### DATA SECTION
━━━

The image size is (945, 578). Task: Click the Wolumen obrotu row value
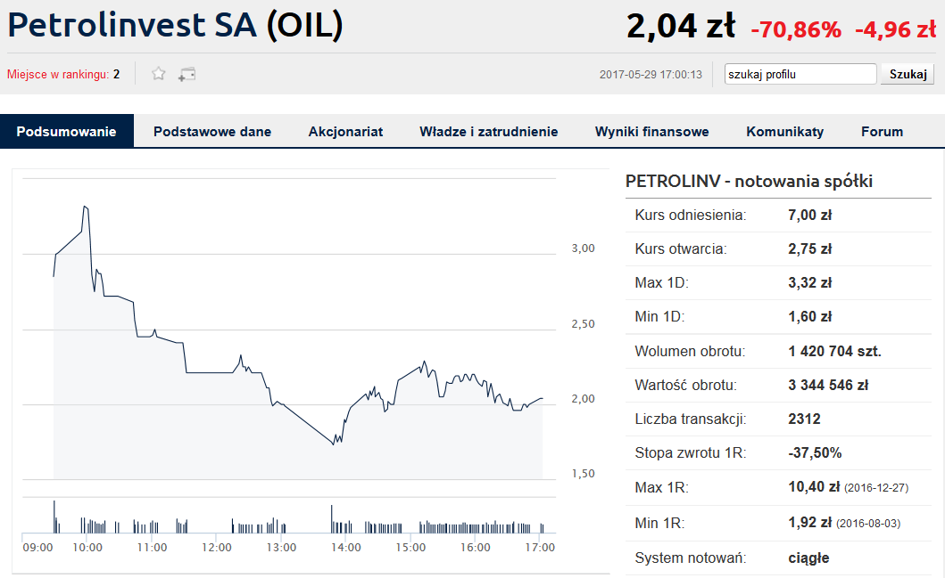835,351
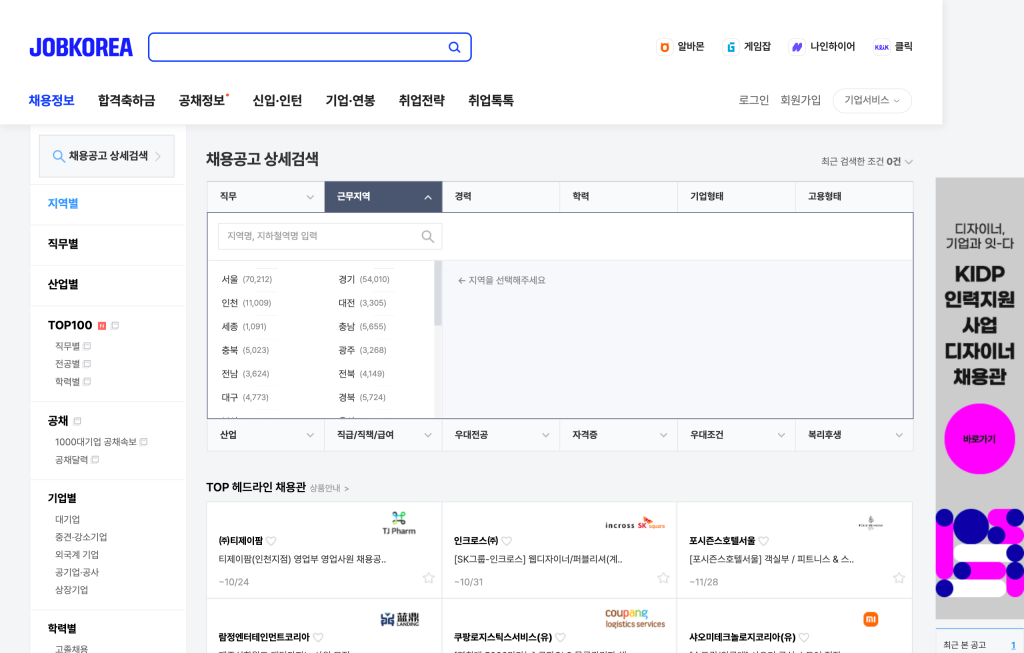Click the TJ Pharm company logo
The height and width of the screenshot is (653, 1024).
399,522
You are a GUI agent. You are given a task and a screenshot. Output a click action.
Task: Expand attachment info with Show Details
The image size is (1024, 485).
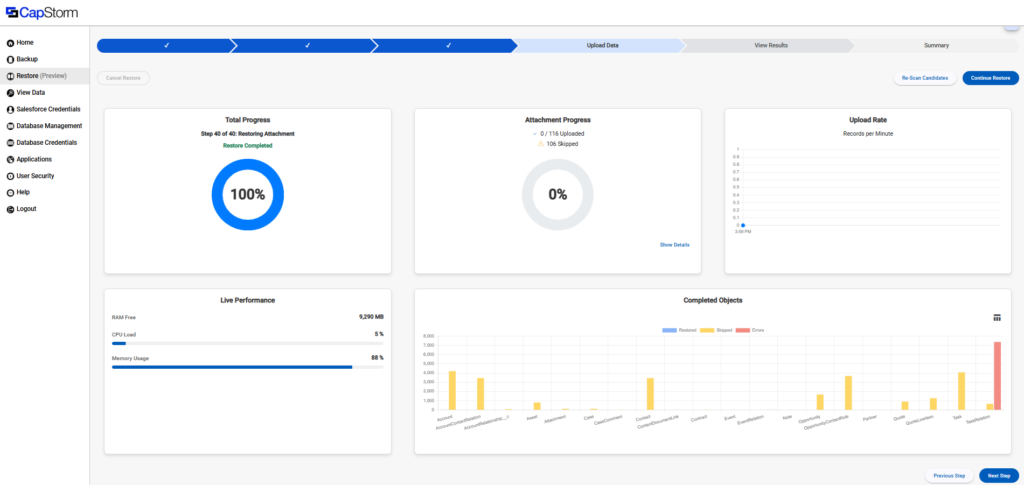coord(674,244)
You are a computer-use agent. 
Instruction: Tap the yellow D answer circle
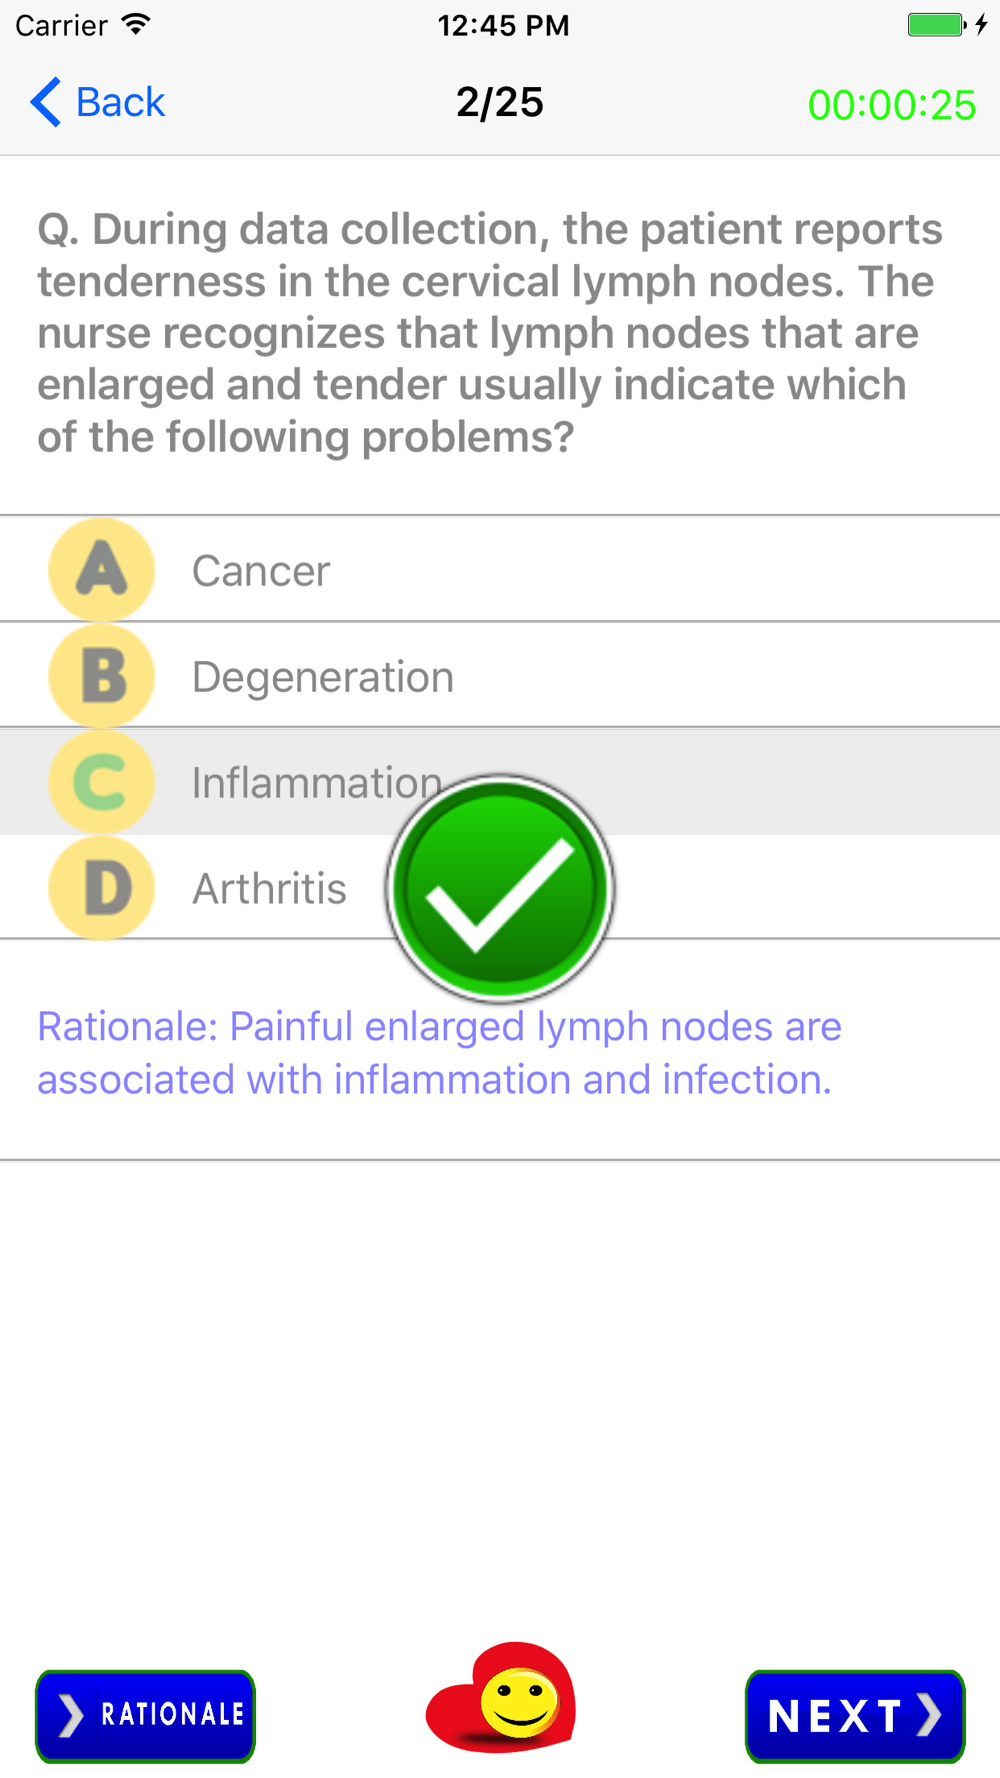(x=101, y=888)
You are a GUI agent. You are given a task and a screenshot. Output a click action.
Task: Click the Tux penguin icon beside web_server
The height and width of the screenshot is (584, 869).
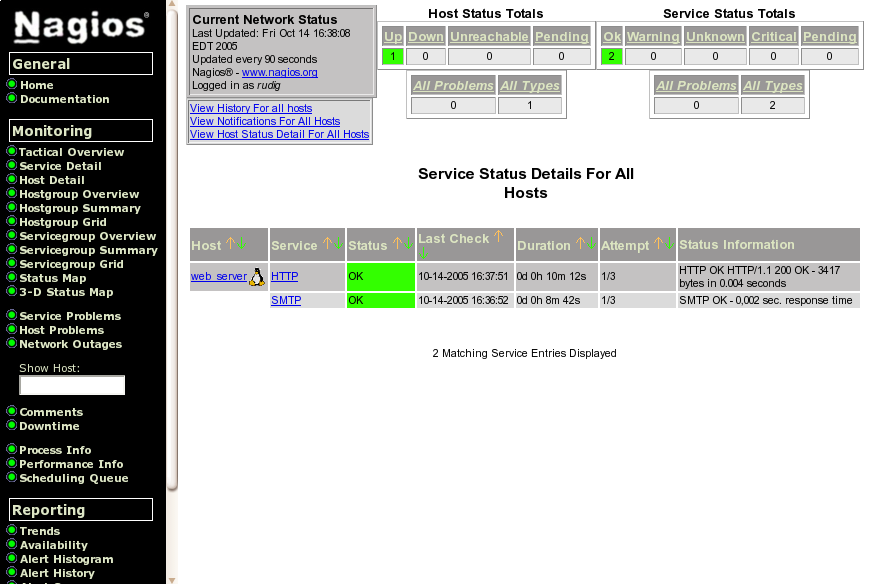point(257,277)
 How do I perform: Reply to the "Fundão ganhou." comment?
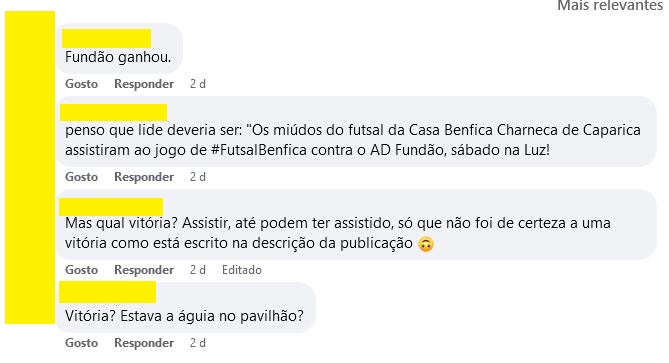(x=144, y=84)
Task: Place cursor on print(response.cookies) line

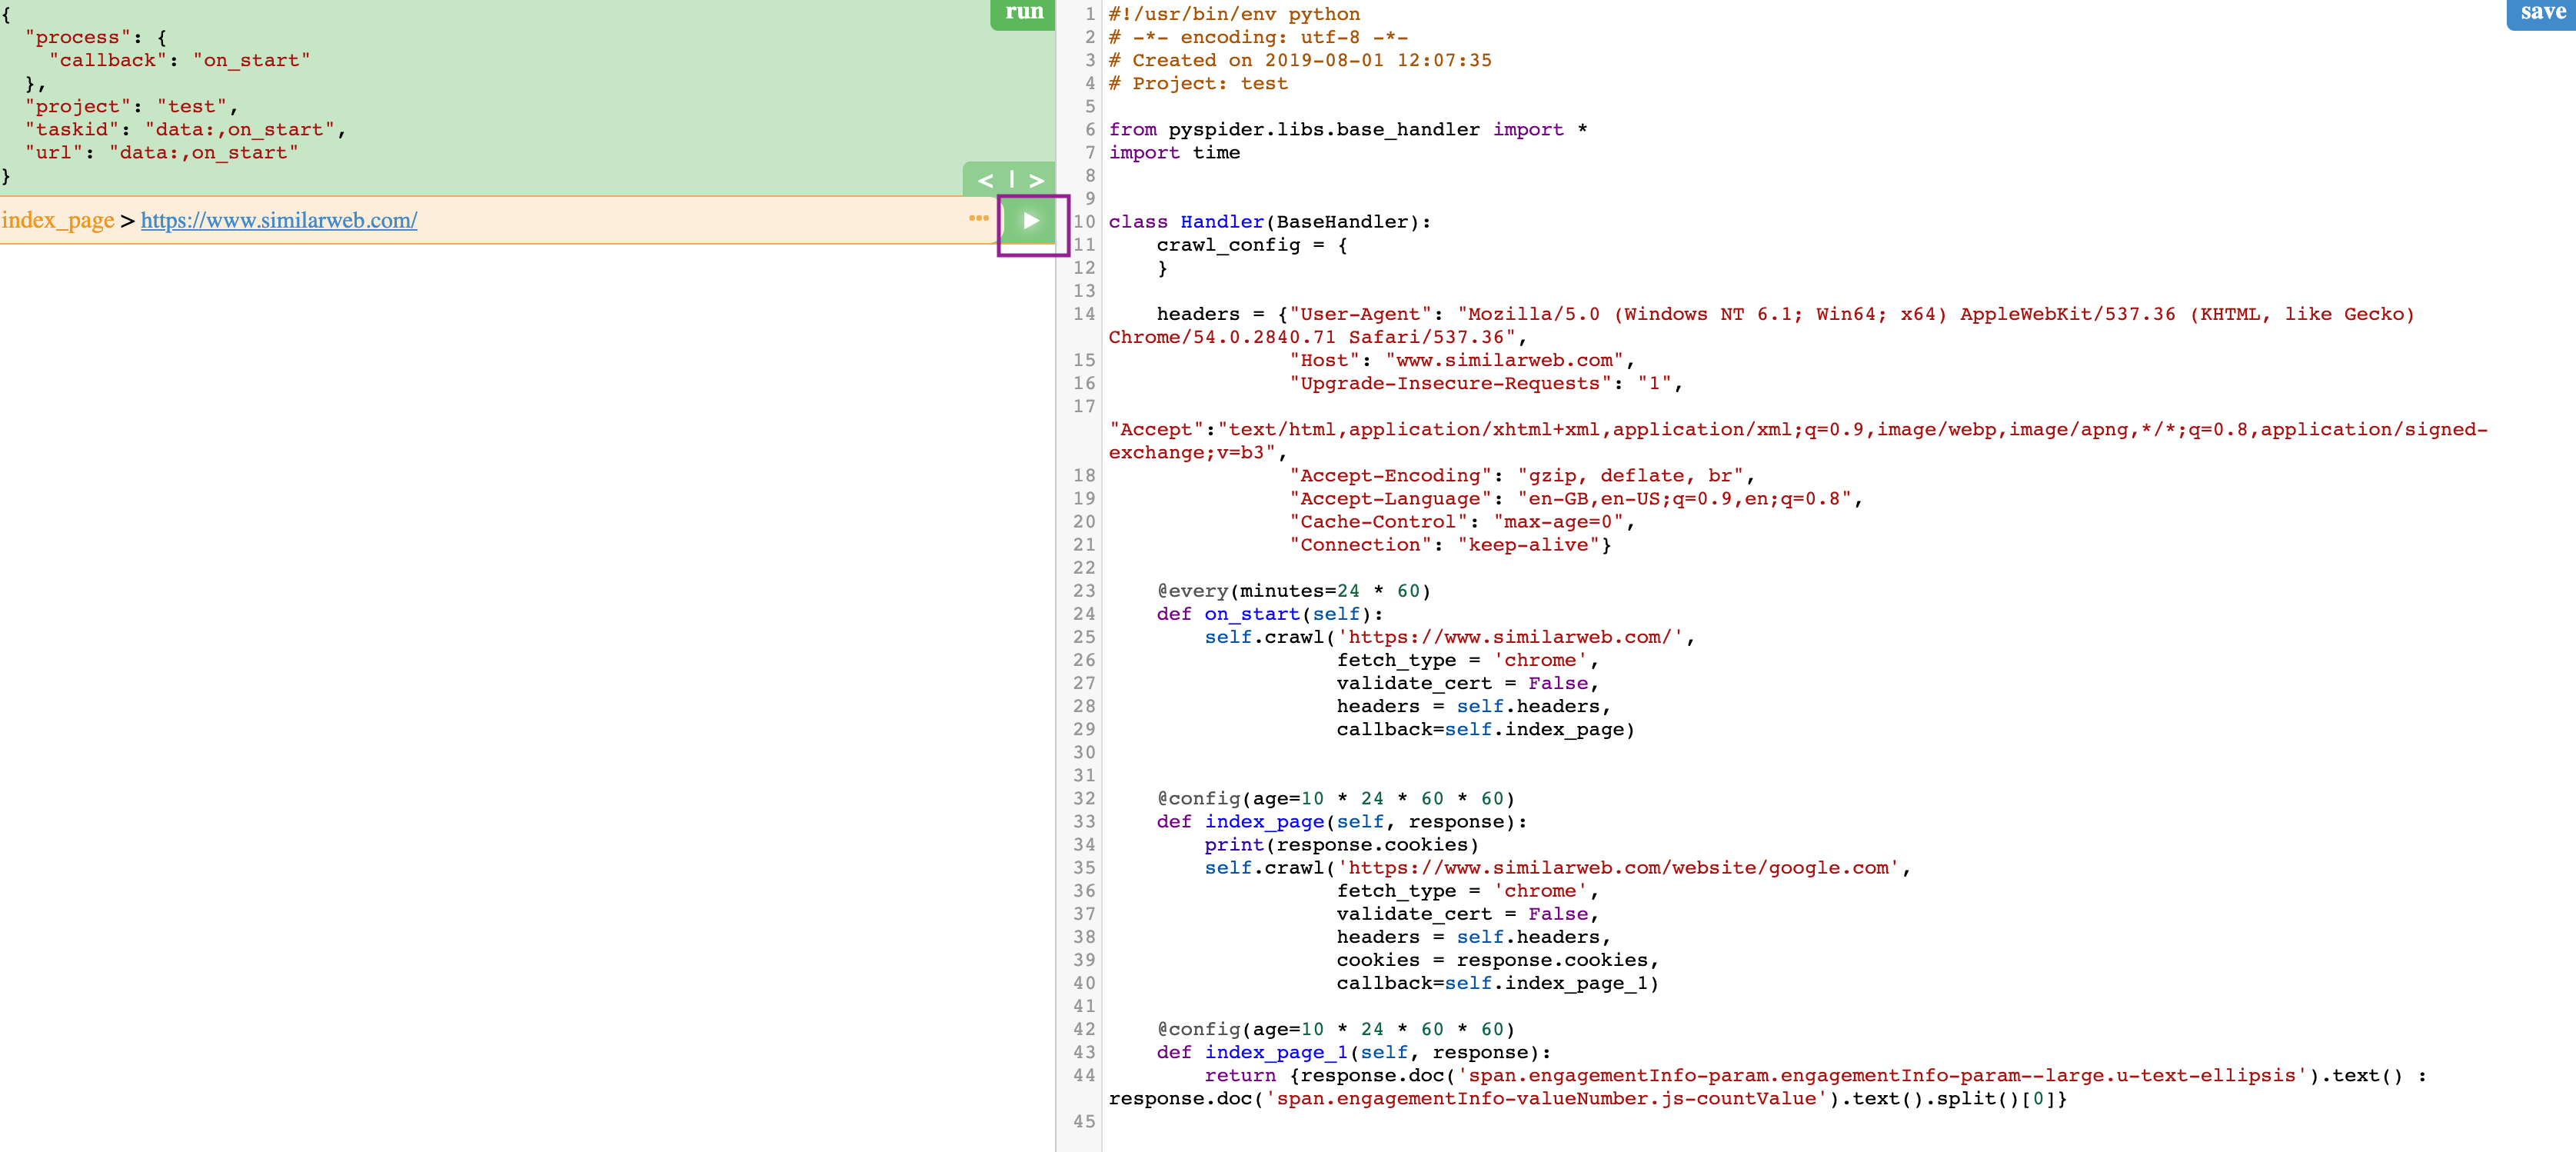Action: pos(1341,845)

━━━

### AIM
Rewrite the listing as a numbered list, starting at the line that contains "You are a computer-use agent." and stopping after the last line of the listing. Skip blank lines and leave out the pictures.

### FULL ANSWER
1. You are a computer-use agent. 
2. Instruction: Tap the yellow D answer circle
3. (x=101, y=888)
4. You are a GUI agent. You are given a task and a screenshot. Output a click action.
5. Task: Click the Tux penguin icon beside web_server
6. The height and width of the screenshot is (584, 869).
7. point(257,277)
8.  How do I perform: Reply to the "Fundão ganhou." comment?
9. (x=144, y=84)
10. Task: Place cursor on print(response.cookies) line
11. Action: pos(1341,845)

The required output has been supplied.